Après la mort du bon et pacifique Nerva, nous voyons s'ouvrir l'ère des Antonins. Durant cette période, Rome et l'Empire semblèrent respirer un peu sous des princes dont les qualités relatives firent parfois oublier le joug tyrannique des anciens Césars. Les Barbares, fléau de Dieu, furent souvent forcés de reculer, et l'heure fatale de Rome en fut retardée. Mais le paganisme, avec toutes ses corruptions, n'en était pas moins au fond de la civilisation romaine, et l'Eglise, qui grandissait à vue d'œil dans une demi-paix, accélérait ses conquêtes sur toute la surface de l'Empire et au delà. Son divin fondateur lui avait appris à ne pas se fier dans les hommes, et à compter sur la tribulation. Celle-ci ne lui manqua pas plus sous les Antonins que sous leurs prédécesseurs ; car telle est sa voie. Mais il se rencontra un moment où dans la population générale de l'Empire, la majorité allait bientôt se trouver du côté des chrétiens.
Evariste avait vu finir Nerva, et vit commencer Trajan. Ce prince, nonobstant ses grandes qualités, avait plus d'un côté faible. Sans insister sur les vices honteux qui souillèrent sa vie, il était accessible à des influences qu'un caractère plus fort eût repoussées. La tendance à suivre les errements d'une légalité brutale était assez naturelle dans un soldat parvenu, et, dès le début de son règne, nous en rencontrons une preuve dans la correspondance de Pline le Jeune. Celui-ci venait d'être nommé proconsul de Bithynie, et il écrivit dans les premiers mois à l'empereur la lettre suivante :
" Dans la plupart des villes, mais particulièrement à Nicomédie et à Nicée, j'ai trouvé un certain nombre d'individus condamnés aux mines, destinés aux jeux, ou soumis à toutes autres peines ; et qui maintenant affranchis reçoivent un salaire pour les corvées auxquelles on les emploie. Ayant eu connaissance de ceci, j'ai hésité longtemps sur ce que j'aurais à faire. Il me semblait bien sévère de soumettre à la peine édictée, après un si long temps, des gens dont la plupart sont déjà des vieillards, vivant, ainsi qu'on l'affirme, d'une manière frugale et tranquille. D'un autre côté, employer avec salaire aux travaux publics des individus qui ont été frappés d'une condamnation, ne me semblait pas conforme au devoir d'un magistrat. Vous me demanderez peut-être comment il est arrivé que des condamnés aient été ainsi affranchis de la peine ; je me suis enquis moi-même, sans avoir pu rien éclaircir. On me montrait les sentences qui les avaient atteints ; mais j'ai cherché en vain les documents en vertu desquels ils auraient été libérés. Certaines personnes affirment que leur situation aurait été ainsi adoucie à la suite de suppliques auprès des proconsuls ou des légats."

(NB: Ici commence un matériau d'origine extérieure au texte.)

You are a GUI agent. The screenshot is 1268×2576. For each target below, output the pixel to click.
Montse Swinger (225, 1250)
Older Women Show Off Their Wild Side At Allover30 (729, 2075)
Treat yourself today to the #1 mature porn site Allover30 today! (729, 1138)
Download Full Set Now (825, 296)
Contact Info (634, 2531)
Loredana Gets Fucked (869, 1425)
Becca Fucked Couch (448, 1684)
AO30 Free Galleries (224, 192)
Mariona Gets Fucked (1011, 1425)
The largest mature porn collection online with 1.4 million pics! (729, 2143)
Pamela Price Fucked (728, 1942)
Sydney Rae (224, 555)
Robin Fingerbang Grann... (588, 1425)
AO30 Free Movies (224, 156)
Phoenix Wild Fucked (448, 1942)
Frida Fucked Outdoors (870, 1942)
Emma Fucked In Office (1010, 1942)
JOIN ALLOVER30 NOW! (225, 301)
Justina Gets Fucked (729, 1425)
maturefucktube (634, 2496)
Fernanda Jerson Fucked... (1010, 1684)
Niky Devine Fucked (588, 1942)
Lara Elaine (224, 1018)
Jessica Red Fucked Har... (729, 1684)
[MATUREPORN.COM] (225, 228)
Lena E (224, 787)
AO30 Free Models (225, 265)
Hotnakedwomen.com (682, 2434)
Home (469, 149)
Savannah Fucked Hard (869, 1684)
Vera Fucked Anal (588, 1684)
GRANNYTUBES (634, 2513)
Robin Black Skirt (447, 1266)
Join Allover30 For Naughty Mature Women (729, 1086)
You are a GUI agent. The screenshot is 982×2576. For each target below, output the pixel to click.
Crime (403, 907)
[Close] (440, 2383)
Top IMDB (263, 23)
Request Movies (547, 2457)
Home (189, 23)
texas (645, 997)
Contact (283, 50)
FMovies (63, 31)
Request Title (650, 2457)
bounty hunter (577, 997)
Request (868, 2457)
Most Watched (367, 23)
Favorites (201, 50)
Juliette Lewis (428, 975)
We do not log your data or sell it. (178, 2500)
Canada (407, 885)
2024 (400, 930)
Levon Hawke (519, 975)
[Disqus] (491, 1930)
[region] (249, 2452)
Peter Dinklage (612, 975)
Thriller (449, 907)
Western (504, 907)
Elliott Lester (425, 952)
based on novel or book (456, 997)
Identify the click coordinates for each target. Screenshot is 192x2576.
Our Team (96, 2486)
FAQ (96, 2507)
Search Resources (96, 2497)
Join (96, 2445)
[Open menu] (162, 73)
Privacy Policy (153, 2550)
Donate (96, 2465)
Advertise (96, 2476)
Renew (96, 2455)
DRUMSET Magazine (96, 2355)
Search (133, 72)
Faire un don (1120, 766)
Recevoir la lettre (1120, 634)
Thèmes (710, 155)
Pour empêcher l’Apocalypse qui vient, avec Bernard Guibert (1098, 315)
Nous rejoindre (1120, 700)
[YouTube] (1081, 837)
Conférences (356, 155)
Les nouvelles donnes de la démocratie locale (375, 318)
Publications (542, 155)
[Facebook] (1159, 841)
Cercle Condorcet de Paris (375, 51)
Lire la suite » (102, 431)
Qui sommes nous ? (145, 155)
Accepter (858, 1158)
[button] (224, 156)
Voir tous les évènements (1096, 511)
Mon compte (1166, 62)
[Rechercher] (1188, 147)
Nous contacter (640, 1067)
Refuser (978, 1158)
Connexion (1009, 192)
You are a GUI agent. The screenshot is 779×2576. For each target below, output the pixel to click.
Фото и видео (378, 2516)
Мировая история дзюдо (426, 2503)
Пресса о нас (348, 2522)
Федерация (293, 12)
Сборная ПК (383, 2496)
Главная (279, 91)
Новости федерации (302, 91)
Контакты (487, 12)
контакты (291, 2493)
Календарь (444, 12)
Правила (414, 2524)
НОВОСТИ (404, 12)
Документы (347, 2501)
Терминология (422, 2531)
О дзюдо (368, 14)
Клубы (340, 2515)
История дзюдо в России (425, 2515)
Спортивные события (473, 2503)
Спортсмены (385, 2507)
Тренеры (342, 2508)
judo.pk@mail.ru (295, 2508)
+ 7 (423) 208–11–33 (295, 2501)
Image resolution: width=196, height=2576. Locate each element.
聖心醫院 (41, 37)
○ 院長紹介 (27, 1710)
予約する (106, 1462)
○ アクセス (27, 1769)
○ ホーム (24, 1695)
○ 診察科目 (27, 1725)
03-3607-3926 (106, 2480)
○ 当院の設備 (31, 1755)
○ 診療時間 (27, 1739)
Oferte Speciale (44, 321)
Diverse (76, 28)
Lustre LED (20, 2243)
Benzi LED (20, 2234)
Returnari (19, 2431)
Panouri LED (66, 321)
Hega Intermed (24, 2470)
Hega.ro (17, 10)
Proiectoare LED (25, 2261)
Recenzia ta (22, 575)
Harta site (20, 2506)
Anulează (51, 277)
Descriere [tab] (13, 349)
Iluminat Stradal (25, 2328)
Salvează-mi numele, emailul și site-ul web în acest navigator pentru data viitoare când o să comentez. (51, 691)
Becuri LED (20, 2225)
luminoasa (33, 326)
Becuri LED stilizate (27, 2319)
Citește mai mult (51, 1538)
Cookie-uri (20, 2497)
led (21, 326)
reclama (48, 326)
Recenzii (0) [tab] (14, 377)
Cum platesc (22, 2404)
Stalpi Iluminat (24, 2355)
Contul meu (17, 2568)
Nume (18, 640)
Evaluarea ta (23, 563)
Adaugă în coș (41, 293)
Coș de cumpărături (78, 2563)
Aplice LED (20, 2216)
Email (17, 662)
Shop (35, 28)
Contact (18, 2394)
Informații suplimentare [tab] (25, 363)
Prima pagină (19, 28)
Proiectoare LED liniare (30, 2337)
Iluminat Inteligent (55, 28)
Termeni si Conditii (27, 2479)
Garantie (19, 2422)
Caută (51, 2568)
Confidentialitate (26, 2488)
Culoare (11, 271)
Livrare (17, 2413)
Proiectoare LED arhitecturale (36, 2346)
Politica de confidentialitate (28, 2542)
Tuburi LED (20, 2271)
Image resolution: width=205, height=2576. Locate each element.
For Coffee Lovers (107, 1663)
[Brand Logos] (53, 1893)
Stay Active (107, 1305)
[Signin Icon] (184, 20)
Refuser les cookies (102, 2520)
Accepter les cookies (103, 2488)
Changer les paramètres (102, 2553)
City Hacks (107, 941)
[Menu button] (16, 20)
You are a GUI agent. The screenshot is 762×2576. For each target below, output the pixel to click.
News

On pourrait peut-être reconnaître ici une nombreuse famille de ces chrétiens, par l'exil desquels finit la persécution de Néron. Nous en avons déjà rencontré de semblables en Chersonèse. Ces exilés ont vieilli dans la déportation ; ceci s'accorde parfaitement avec les dates. Tout condamnés qu'ils sont, Pline confesse que ce sont des hommes vertueux, de mœurs graves ; des condamnés ordinaires n'offriraient pas ce caractère. Trajan répond au proconsul de Bithynie :
" Tu dois te rappeler que je t'ai envoyé dans cette province, parce qu'il s'y trouvait beaucoup d'abus à corriger. C'en est un qu'il s'y rencontre des gens condamnés à une peine, et qui, non seulement n'ont été libérés par personne, mais se trouvent placés au rang des serviteurs honnêtes. Il faut donc que ceux qui auraient été frappés d'une condamnation dans les dix dernières années, et qui n'ont point obtenu de libération de la part d'une autorité compétente, soient rendus à la peine qu'ils ont encourue. Quant à ceux dont la condamnation serait plus ancienne, et aux vieillards, affectons- les aux gros travaux qui par eux-mêmes peuvent être déjà considérés comme un châtiment."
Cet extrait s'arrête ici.